The moment the door shut, all the noise of the car horns and the laughter of the healthy people outside was severed. But the silence that followed was far more agonizing. The silence here was never truly empty; it was filled with the weak thud of my heart and the high-pitched wheeze from my lungs that grew louder in the dark.
I didn't turn on the lights. Light would only clarify the dust motes drifting through the air, reminding me that I was decaying inside a room that was also dead.
I dragged myself to the bathroom. Under the flicker of a humming neon light, I stared into the mirror. The reflection looking back was a stranger. My skin was pale, almost translucent, and my eyes... my eyes looked like black holes that had swallowed all of my futures.
Cough!
A warm, metallic liquid suddenly rose in my throat. I doubled over the sink, coughing until my chest felt as if it were being split open by a rusted saw. On the white porcelain, a splatter of fresh, red blood landed with a sickening silence.
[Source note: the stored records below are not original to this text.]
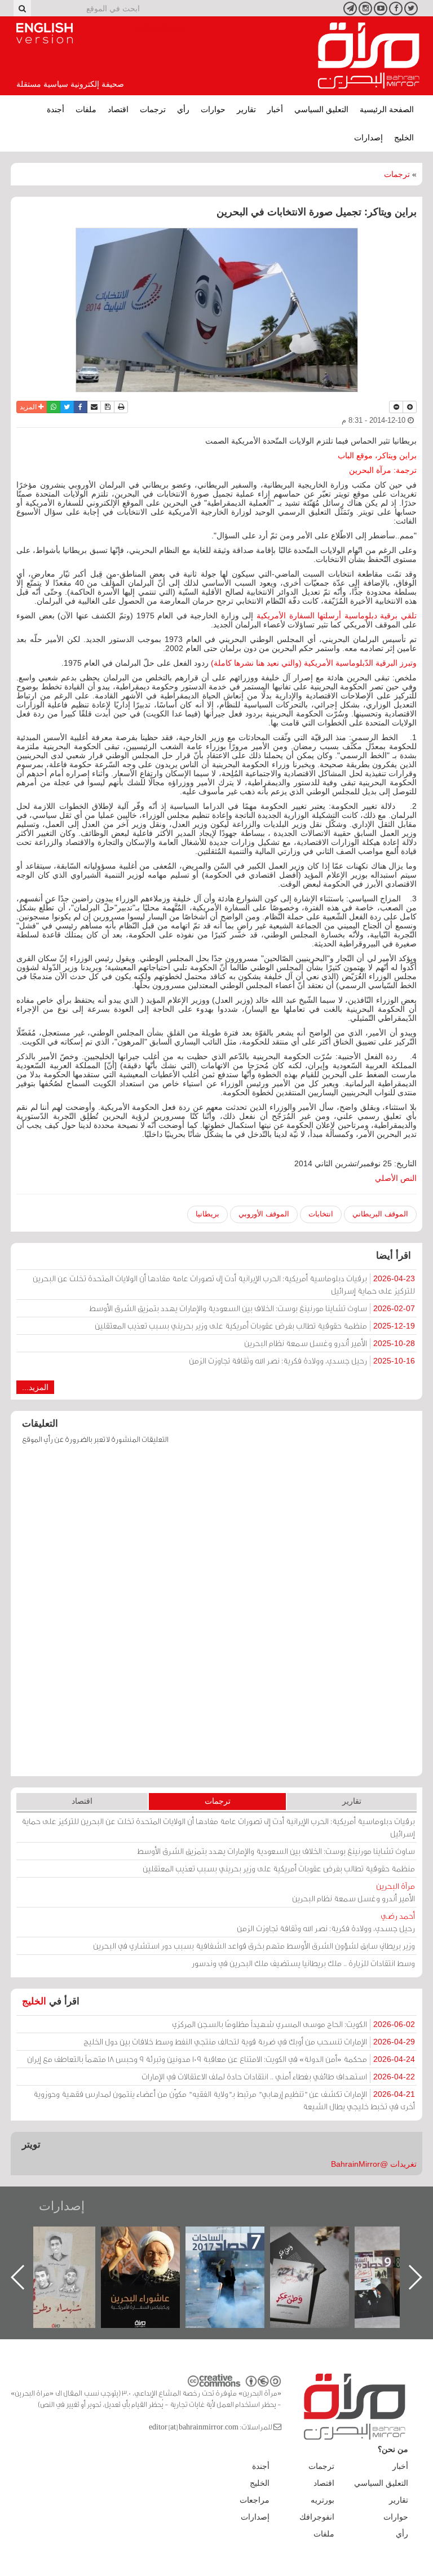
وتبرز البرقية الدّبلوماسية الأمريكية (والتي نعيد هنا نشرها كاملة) (314, 662)
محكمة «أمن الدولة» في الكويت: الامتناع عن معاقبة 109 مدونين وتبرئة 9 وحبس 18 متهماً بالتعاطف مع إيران (221, 2059)
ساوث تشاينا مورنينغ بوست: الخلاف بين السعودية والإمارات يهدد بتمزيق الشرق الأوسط (252, 1308)
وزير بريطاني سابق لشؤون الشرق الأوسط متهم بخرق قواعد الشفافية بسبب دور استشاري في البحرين (254, 1945)
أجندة (55, 109)
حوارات (213, 109)
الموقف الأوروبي (263, 1214)
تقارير (246, 109)
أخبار (275, 109)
I stared at the blood. The color was an exact match for the red marker The Pest had used to write my new label: Death's Teammate.
"Damn it," I whispered, my voice nearly gone.
I splashed my face with cold water, trying to wash away the smell of iron that stung my nose. The water swirling down the drain reminded me of the time constantly draining out of my own body.
I walked into my bedroom and collapsed onto the bed without even taking off my uniform. The room smelled of the medicine I kept hidden in the bottom drawer—a scent that always reminded me that my life was now governed by chemical pellets, no longer by dreams.
I reached for the small radio on my nightstand, turning the knob to an empty frequency. I just wanted to hear the static. That krshhhhh sound that had no pattern, no demands, and no future. That sound was the only honest thing left in this world.
In the thick darkness, I curled up. The arrogance I displayed on the rooftop had crumbled. The hatred I wore as a shield on the streets had evaporated. All that remained was a coward, trembling because he knew that in fourteen months, his frequency would vanish from this world forever.
"I'm scared."
The thought screamed louder than anything else in my head, though I would never say it aloud.
I found myself picturing The Pest. How could she smile in the face of the end? How could she remain so calm while the world robbed her of her voice? Did she also have a concrete box where she cried alone?
I closed my eyes, letting the radio static drown out my stifled sobs. Tonight, I was no longer a cold spectator. Tonight, I was just a broken old radio, weeping into a frequency that no one would ever hear.